On the tariff front, the worst of the tariff hikes are put on hold till July 8. According to S&P Global Market Intelligence, its surveys have picked up some bright spots. “Stronger output gains have notably been seen in the US service sector and eurozone manufacturing, the latter buoyed by expectations of greater fiscal spending (particularly in Germany). UK growth also lifted higher in May to assuage downturn fears, and the June data will be important to gauge any impacts from the US-UK trade deal, April’s tax rises and recent government spending review,” the report says.

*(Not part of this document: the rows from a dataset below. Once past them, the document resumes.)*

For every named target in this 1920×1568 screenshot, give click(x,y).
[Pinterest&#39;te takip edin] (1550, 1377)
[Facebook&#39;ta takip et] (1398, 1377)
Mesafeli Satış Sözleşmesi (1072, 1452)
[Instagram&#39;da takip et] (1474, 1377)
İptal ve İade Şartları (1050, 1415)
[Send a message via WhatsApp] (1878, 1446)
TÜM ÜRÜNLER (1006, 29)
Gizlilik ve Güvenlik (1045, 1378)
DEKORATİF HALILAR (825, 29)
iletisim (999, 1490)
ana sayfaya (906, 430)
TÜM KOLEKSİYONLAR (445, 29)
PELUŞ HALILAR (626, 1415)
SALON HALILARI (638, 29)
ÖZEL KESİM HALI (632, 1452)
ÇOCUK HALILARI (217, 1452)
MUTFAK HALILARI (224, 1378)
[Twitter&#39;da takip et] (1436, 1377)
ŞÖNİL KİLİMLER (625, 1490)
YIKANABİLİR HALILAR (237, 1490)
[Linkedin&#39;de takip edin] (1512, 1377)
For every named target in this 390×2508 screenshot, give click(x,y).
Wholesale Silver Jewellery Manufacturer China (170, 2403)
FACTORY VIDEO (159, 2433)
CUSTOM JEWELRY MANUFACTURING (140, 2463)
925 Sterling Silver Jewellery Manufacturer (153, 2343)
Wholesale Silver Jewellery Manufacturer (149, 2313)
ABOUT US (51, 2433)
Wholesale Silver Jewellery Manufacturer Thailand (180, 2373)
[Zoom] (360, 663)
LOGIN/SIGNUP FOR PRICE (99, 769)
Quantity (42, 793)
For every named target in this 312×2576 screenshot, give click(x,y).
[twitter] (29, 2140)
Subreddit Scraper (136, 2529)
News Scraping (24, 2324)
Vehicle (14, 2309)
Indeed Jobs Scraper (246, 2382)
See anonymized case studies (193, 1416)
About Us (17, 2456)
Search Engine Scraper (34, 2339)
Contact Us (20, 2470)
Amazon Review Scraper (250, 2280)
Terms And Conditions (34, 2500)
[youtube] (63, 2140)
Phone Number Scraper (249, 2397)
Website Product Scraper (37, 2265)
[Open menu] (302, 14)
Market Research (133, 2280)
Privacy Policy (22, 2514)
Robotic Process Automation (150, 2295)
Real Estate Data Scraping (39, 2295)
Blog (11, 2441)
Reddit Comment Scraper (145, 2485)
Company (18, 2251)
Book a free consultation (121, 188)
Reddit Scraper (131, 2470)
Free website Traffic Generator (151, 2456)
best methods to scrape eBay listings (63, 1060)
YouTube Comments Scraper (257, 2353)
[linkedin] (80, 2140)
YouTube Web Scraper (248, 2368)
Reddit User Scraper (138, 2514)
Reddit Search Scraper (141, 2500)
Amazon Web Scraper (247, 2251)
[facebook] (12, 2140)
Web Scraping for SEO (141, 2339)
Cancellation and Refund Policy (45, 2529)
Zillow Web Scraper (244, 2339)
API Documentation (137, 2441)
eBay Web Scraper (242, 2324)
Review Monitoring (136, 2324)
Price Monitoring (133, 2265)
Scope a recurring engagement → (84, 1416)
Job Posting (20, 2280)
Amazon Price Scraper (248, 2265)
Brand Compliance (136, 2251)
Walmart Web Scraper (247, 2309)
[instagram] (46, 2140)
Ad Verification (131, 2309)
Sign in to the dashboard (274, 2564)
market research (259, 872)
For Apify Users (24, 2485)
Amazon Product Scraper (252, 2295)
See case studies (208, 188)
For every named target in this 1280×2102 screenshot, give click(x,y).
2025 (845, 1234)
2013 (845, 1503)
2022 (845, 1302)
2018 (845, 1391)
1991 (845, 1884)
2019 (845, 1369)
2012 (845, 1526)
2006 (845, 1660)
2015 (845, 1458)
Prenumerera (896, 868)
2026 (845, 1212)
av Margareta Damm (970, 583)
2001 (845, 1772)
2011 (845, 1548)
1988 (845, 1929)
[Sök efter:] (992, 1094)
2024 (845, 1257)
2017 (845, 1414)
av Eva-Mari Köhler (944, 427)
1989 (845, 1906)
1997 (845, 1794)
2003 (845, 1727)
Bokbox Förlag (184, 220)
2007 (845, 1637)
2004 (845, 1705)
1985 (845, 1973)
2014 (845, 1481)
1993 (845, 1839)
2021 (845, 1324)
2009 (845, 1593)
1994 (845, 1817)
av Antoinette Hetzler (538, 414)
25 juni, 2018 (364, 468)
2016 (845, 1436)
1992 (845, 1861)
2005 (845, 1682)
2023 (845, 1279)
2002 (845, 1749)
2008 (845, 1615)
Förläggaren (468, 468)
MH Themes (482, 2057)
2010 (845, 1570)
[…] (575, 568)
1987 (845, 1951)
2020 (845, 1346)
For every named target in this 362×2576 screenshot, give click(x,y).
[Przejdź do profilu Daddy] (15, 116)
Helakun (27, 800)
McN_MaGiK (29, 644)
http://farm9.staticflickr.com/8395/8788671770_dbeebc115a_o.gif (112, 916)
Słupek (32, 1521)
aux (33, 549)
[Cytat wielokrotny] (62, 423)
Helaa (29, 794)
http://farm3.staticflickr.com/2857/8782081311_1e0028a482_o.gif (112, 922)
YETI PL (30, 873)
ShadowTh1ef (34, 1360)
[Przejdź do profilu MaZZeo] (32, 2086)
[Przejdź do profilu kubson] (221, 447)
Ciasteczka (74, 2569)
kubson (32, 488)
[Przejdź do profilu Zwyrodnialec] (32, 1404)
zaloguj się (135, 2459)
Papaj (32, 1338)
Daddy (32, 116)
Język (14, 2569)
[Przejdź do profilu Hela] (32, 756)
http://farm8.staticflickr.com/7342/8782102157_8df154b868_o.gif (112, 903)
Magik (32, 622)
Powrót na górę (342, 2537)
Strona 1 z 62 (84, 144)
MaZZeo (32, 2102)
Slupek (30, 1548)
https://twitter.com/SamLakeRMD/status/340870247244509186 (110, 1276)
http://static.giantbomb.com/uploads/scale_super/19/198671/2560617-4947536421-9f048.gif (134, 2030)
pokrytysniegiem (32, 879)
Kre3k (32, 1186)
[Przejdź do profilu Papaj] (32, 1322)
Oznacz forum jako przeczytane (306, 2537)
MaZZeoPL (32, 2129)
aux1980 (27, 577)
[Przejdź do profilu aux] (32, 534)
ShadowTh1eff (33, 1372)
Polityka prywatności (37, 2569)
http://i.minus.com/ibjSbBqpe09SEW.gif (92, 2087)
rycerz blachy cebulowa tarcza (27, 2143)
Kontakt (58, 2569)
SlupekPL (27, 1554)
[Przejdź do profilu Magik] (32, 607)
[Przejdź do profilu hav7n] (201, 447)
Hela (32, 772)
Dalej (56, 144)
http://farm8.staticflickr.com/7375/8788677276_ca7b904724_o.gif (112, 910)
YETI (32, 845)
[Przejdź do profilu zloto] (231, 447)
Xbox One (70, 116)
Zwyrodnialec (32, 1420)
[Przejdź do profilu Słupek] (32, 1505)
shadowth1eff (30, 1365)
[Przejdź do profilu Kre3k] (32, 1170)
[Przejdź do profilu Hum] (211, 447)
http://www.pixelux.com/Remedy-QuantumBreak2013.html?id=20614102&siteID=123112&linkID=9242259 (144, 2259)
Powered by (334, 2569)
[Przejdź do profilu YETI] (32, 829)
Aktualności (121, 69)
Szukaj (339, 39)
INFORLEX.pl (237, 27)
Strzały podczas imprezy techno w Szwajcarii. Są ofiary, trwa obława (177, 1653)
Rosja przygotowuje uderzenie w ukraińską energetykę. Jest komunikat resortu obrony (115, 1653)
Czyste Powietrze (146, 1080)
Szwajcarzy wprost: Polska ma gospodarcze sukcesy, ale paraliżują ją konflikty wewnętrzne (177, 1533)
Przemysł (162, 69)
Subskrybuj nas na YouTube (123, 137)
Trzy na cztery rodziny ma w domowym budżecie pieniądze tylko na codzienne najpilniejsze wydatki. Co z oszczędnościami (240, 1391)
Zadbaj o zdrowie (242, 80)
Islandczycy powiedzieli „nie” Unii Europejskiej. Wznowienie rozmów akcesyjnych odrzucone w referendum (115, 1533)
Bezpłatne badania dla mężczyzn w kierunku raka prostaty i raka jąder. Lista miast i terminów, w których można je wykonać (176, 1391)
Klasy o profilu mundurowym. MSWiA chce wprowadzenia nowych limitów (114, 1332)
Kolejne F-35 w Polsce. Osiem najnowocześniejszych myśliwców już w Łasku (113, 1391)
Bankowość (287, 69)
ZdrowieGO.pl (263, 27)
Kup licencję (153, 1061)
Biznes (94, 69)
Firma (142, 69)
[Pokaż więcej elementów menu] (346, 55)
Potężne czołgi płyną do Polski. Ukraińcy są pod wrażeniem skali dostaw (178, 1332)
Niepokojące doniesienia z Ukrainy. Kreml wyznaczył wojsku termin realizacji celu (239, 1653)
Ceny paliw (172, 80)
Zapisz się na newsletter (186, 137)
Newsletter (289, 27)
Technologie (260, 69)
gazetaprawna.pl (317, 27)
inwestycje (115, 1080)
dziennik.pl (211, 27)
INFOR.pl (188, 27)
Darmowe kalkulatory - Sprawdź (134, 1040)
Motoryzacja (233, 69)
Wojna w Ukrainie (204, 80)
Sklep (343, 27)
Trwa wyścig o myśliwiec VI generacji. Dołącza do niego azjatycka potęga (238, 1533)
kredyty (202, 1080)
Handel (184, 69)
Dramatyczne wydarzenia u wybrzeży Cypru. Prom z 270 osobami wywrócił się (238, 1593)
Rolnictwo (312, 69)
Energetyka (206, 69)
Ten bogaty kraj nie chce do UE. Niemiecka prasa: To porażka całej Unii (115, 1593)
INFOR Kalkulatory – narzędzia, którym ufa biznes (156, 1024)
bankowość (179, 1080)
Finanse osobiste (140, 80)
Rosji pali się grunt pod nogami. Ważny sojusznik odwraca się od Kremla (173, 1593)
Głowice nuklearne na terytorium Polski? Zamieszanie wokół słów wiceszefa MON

“With tensions rising in the Middle East, pushing oil prices sharply higher, the flash PMI data will be keenly assessed to see whether April really represented “peak gloom” in terms of business confidence, or whether executives consider the economic and political environment to have deteriorated further,” S&P says.
The problem with the Iran-Israel confrontation, is that Brent Crude has risen almost 10% on average so far in June compared to May. These higher oil prices come after the May PMI surveys showed a broad disinflationary trend in much of the world, though notably bar the US and Canada, where tariffs had reportedly pushed up firms’ costs and fed through to higher selling prices, the S&P report says.
The Federal Reserve’s Federal Open Market Committee meeting kept rates unchanged at 4.25%-4/5%. Despite this, the US dollar remains weak. “This decline reflects a general loss of confidence in American stability and reliability. What it means for the Fed is that Trump’s tariffs are about to cause a major inflationary hit. Many observers believe that the tariffs will [also] cause a slowdown and if this happens, it would indeed be a reason to cut interest rates,” notes Nobel Prize-winning economist Paul Krugman, in his substack.